begin
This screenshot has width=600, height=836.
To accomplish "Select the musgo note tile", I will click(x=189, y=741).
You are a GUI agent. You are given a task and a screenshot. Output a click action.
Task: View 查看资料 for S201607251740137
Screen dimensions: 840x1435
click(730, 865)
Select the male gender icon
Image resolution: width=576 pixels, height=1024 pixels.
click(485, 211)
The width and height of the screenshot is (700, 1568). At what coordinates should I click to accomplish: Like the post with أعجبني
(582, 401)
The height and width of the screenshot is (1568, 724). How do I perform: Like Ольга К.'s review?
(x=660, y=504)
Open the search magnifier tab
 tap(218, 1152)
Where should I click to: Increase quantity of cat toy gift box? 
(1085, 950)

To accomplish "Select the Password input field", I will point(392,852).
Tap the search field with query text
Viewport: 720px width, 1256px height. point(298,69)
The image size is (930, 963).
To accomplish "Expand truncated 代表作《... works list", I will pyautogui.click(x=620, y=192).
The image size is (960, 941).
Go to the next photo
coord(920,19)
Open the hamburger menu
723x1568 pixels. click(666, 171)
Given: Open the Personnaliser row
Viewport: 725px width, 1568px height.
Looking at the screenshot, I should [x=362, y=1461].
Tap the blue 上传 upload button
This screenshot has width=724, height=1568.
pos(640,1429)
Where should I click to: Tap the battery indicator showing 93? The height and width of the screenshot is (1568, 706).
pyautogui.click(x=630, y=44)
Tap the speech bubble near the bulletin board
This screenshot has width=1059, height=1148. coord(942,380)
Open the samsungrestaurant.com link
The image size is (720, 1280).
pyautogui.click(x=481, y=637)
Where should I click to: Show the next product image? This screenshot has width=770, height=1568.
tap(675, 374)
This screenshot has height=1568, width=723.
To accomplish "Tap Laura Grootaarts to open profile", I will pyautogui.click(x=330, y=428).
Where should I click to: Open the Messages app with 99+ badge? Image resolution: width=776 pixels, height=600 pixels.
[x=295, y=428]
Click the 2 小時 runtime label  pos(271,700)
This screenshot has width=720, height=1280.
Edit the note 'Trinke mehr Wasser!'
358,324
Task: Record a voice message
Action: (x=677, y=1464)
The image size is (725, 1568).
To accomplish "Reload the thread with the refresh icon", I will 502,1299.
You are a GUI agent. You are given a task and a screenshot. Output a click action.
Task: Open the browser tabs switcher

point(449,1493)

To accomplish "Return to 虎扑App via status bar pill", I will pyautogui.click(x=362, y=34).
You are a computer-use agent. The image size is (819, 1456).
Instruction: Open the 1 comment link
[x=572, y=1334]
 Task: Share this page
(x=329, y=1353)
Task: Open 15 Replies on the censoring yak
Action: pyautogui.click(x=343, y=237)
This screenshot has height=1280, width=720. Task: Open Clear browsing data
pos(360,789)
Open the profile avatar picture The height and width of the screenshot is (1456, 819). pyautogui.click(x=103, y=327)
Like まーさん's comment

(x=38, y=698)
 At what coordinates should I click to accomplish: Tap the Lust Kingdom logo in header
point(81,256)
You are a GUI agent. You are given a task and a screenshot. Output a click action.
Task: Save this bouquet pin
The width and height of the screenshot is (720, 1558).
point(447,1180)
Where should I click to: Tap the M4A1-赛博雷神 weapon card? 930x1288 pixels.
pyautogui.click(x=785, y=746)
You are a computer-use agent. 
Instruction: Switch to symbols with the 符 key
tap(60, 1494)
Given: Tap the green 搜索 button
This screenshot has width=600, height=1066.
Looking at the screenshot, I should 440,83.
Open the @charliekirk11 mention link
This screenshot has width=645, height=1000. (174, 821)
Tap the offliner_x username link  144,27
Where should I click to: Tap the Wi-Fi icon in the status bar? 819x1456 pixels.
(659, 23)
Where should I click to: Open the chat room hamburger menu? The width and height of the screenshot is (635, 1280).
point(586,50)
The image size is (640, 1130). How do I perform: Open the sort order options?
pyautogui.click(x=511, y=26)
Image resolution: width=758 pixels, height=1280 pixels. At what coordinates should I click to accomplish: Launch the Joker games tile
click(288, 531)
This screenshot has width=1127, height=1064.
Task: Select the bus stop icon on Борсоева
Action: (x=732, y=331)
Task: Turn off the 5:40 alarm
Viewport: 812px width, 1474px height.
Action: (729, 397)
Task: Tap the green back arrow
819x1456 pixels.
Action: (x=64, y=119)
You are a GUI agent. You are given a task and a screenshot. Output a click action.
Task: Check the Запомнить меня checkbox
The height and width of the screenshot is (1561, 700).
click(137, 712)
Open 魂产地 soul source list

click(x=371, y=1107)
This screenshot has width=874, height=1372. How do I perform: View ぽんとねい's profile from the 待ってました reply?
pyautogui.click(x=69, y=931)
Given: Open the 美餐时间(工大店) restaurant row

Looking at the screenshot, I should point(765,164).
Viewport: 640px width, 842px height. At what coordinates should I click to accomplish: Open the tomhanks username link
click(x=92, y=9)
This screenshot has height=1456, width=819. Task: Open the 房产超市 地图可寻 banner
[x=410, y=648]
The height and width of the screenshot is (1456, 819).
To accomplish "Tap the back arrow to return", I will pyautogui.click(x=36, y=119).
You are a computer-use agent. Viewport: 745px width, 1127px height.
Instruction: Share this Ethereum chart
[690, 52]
end
Copy out every one of the rows above again, word for word, changing nothing.

-- FINISHED TASK --
This screenshot has width=600, height=836.
To accomplish "Select the musgo note tile", I will click(x=189, y=741).
You are a GUI agent. You are given a task and a screenshot. Output a click action.
Task: View 查看资料 for S201607251740137
Screen dimensions: 840x1435
click(730, 865)
Select the male gender icon
Image resolution: width=576 pixels, height=1024 pixels.
click(485, 211)
The width and height of the screenshot is (700, 1568). At what coordinates should I click to accomplish: Like the post with أعجبني
(582, 401)
The height and width of the screenshot is (1568, 724). How do I perform: Like Ольга К.'s review?
(x=660, y=504)
Open the search magnifier tab
 tap(218, 1152)
Where should I click to: Increase quantity of cat toy gift box? 
(1085, 950)

To accomplish "Select the Password input field", I will point(392,852).
Tap the search field with query text
Viewport: 720px width, 1256px height. point(298,69)
The image size is (930, 963).
To accomplish "Expand truncated 代表作《... works list", I will pyautogui.click(x=620, y=192).
The image size is (960, 941).
Go to the next photo
coord(920,19)
Open the hamburger menu
723x1568 pixels. click(666, 171)
Given: Open the Personnaliser row
Viewport: 725px width, 1568px height.
Looking at the screenshot, I should [x=362, y=1461].
Tap the blue 上传 upload button
This screenshot has width=724, height=1568.
pos(640,1429)
Where should I click to: Tap the battery indicator showing 93? The height and width of the screenshot is (1568, 706).
pyautogui.click(x=630, y=44)
Tap the speech bubble near the bulletin board
This screenshot has width=1059, height=1148. coord(942,380)
Open the samsungrestaurant.com link
The image size is (720, 1280).
pyautogui.click(x=481, y=637)
Where should I click to: Show the next product image? This screenshot has width=770, height=1568.
tap(675, 374)
This screenshot has height=1568, width=723.
To accomplish "Tap Laura Grootaarts to open profile", I will pyautogui.click(x=330, y=428).
Where should I click to: Open the Messages app with 99+ badge? Image resolution: width=776 pixels, height=600 pixels.
[x=295, y=428]
Click the 2 小時 runtime label  pos(271,700)
This screenshot has width=720, height=1280.
Edit the note 'Trinke mehr Wasser!'
358,324
Task: Record a voice message
Action: (x=677, y=1464)
The image size is (725, 1568).
To accomplish "Reload the thread with the refresh icon", I will 502,1299.
You are a GUI agent. You are given a task and a screenshot. Output a click action.
Task: Open the browser tabs switcher

point(449,1493)

To accomplish "Return to 虎扑App via status bar pill", I will pyautogui.click(x=362, y=34).
You are a computer-use agent. The image size is (819, 1456).
Instruction: Open the 1 comment link
[x=572, y=1334]
 Task: Share this page
(x=329, y=1353)
Task: Open 15 Replies on the censoring yak
Action: pyautogui.click(x=343, y=237)
This screenshot has height=1280, width=720. Task: Open Clear browsing data
pos(360,789)
Open the profile avatar picture The height and width of the screenshot is (1456, 819). pyautogui.click(x=103, y=327)
Like まーさん's comment

(x=38, y=698)
 At what coordinates should I click to accomplish: Tap the Lust Kingdom logo in header
point(81,256)
You are a GUI agent. You are given a task and a screenshot. Output a click action.
Task: Save this bouquet pin
The width and height of the screenshot is (720, 1558).
point(447,1180)
Where should I click to: Tap the M4A1-赛博雷神 weapon card? 930x1288 pixels.
pyautogui.click(x=785, y=746)
You are a computer-use agent. 
Instruction: Switch to symbols with the 符 key
tap(60, 1494)
Given: Tap the green 搜索 button
This screenshot has width=600, height=1066.
Looking at the screenshot, I should 440,83.
Open the @charliekirk11 mention link
This screenshot has width=645, height=1000. (174, 821)
Tap the offliner_x username link  144,27
Where should I click to: Tap the Wi-Fi icon in the status bar? 819x1456 pixels.
(659, 23)
Where should I click to: Open the chat room hamburger menu? The width and height of the screenshot is (635, 1280).
point(586,50)
The image size is (640, 1130). How do I perform: Open the sort order options?
pyautogui.click(x=511, y=26)
Image resolution: width=758 pixels, height=1280 pixels. At what coordinates should I click to accomplish: Launch the Joker games tile
click(288, 531)
This screenshot has width=1127, height=1064.
Task: Select the bus stop icon on Борсоева
Action: (x=732, y=331)
Task: Turn off the 5:40 alarm
Viewport: 812px width, 1474px height.
Action: (729, 397)
Task: Tap the green back arrow
819x1456 pixels.
Action: (x=64, y=119)
You are a GUI agent. You are given a task and a screenshot. Output a click action.
Task: Check the Запомнить меня checkbox
The height and width of the screenshot is (1561, 700).
click(137, 712)
Open 魂产地 soul source list

click(x=371, y=1107)
This screenshot has width=874, height=1372. How do I perform: View ぽんとねい's profile from the 待ってました reply?
pyautogui.click(x=69, y=931)
Given: Open the 美餐时间(工大店) restaurant row

Looking at the screenshot, I should point(765,164).
Viewport: 640px width, 842px height. At what coordinates should I click to accomplish: Open the tomhanks username link
click(x=92, y=9)
This screenshot has height=1456, width=819. Task: Open the 房产超市 地图可寻 banner
[x=410, y=648]
The height and width of the screenshot is (1456, 819).
To accomplish "Tap the back arrow to return", I will pyautogui.click(x=36, y=119).
You are a computer-use agent. Viewport: 745px width, 1127px height.
Instruction: Share this Ethereum chart
[690, 52]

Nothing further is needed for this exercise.